Required work
Return, exactly and in full, the lines of the records below starting at the one with "Share [button] (910, 1150)" and ending at the one with "Buy it now (1112, 1067)", and no other lines.

Collected data:
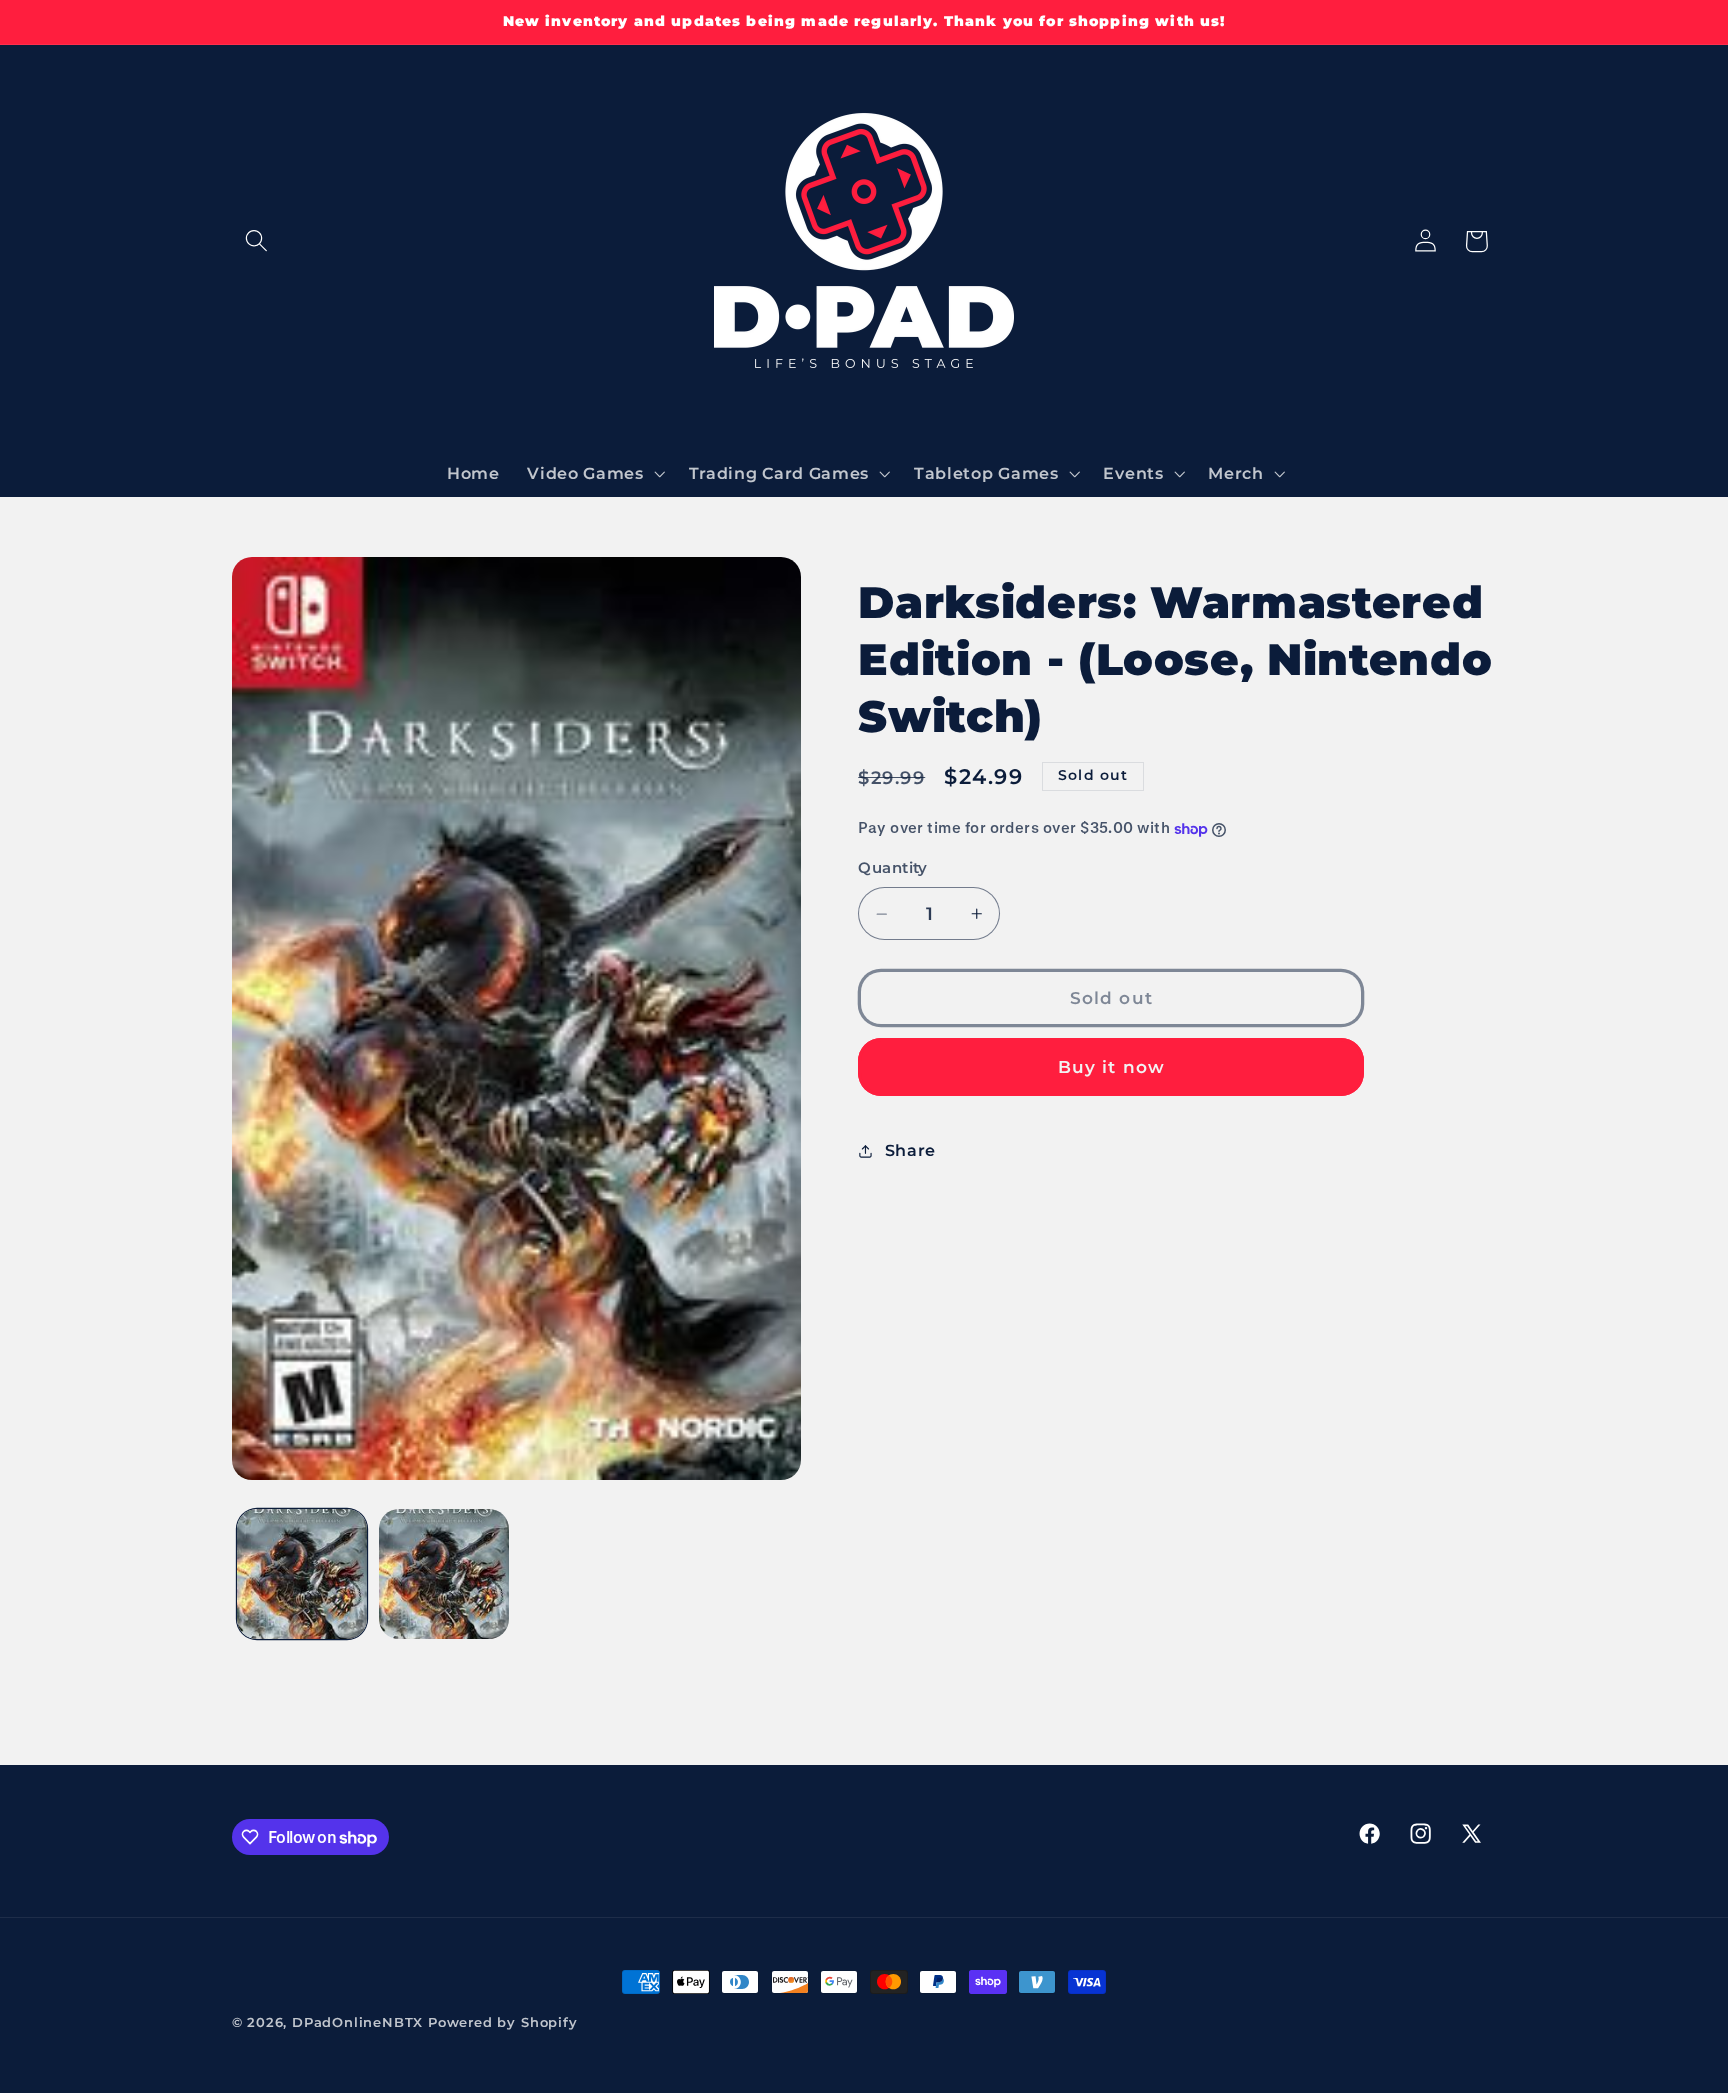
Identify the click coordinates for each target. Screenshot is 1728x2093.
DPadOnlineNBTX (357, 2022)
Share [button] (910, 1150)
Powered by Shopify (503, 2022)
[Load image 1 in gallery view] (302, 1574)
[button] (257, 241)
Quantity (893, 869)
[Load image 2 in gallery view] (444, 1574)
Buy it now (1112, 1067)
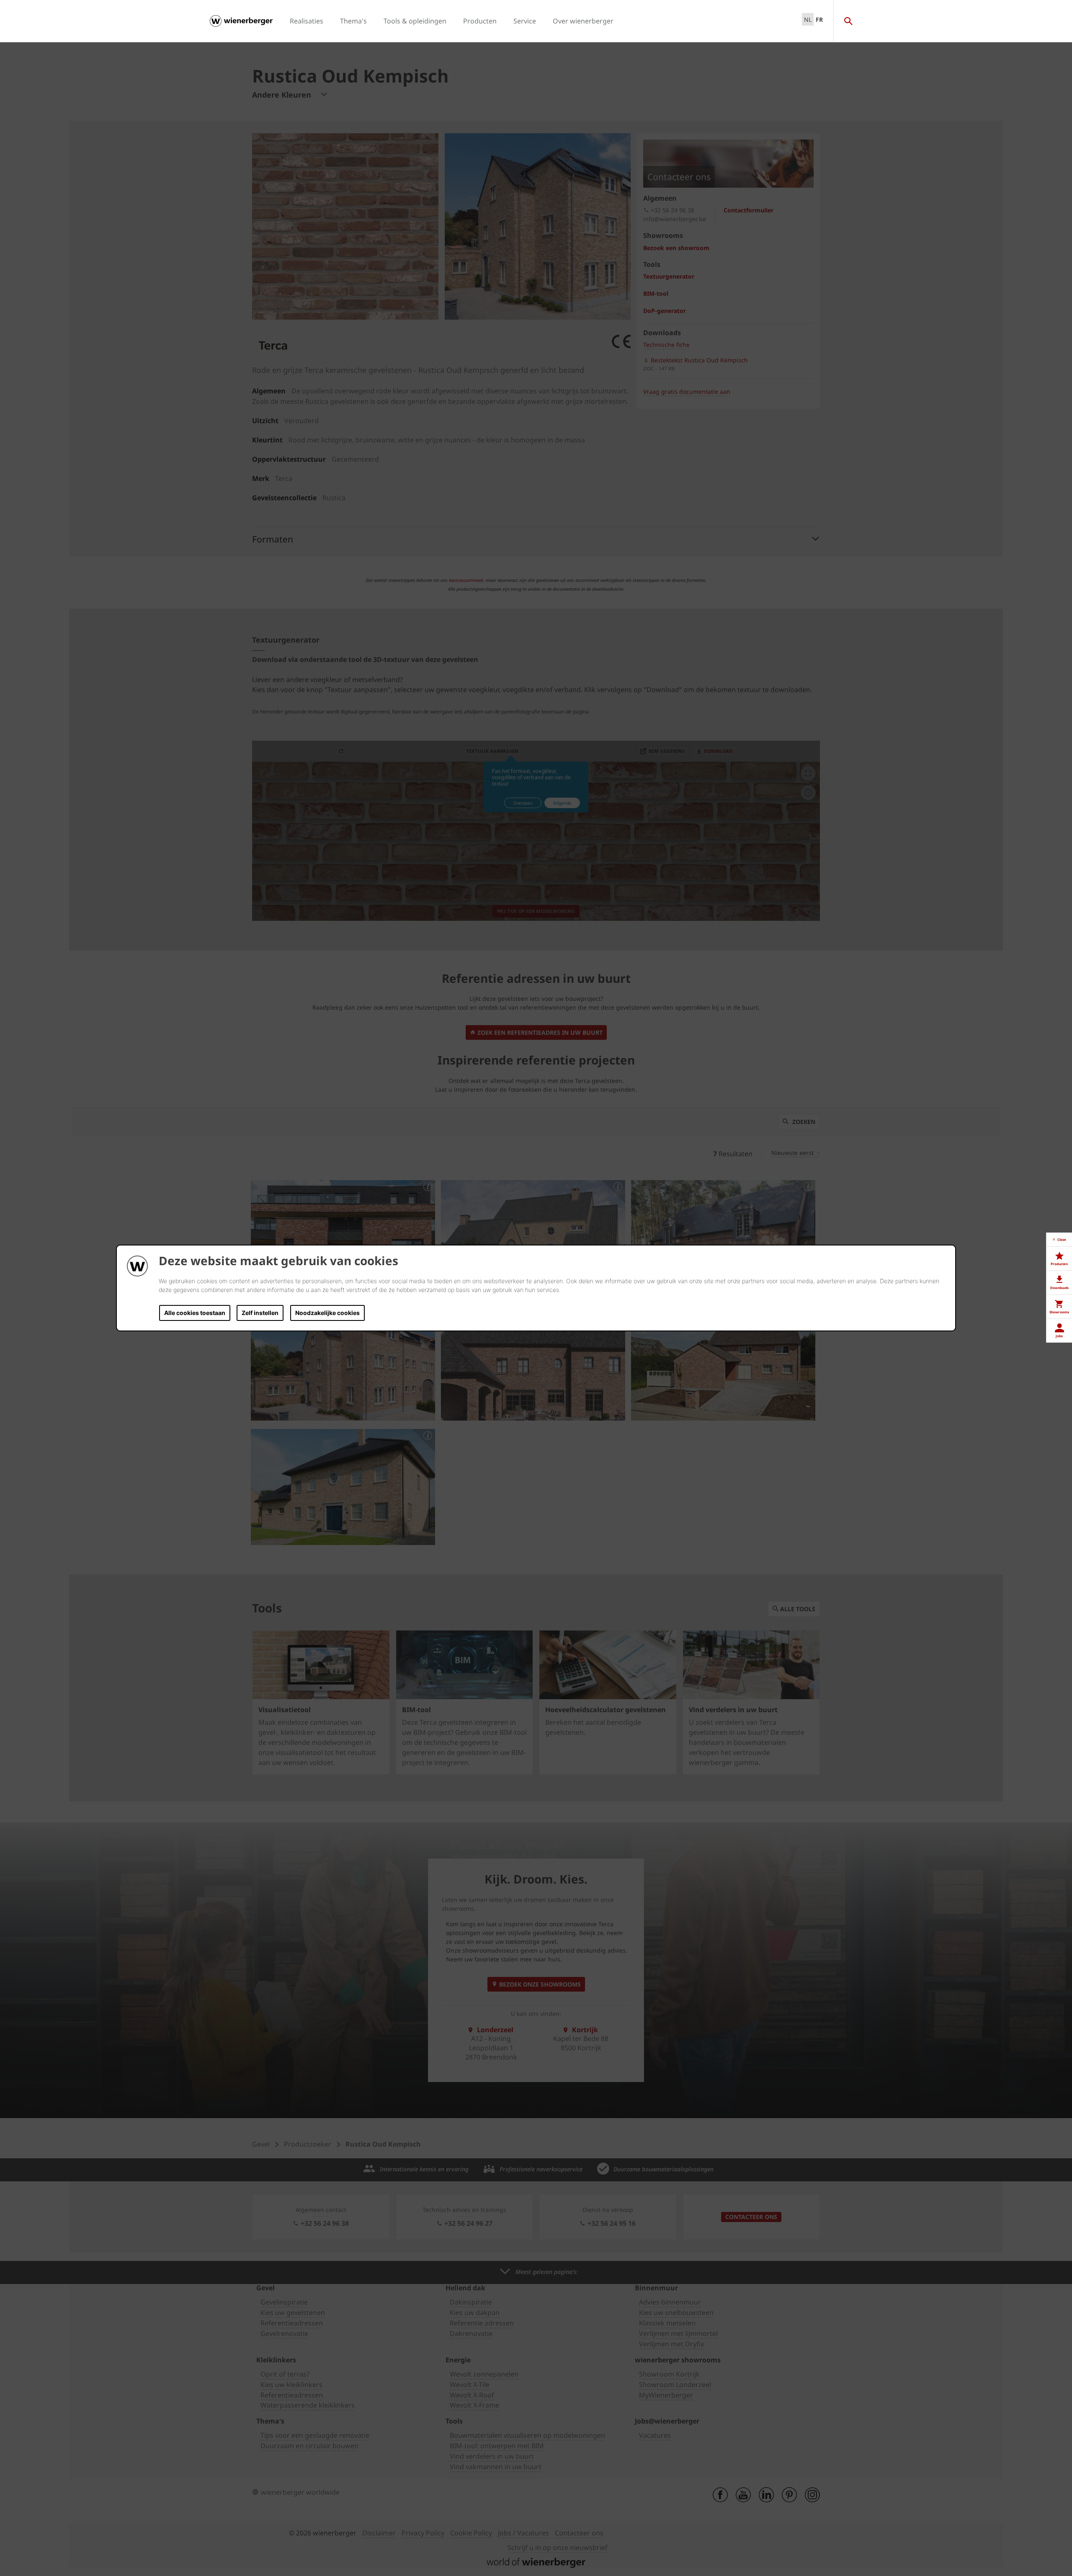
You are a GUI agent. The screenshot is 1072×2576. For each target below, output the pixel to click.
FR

Answer space
Share [button] (910, 1150)
Powered by Shopify (503, 2022)
[Load image 1 in gallery view] (302, 1574)
[button] (257, 241)
Quantity (893, 869)
[Load image 2 in gallery view] (444, 1574)
Buy it now (1112, 1067)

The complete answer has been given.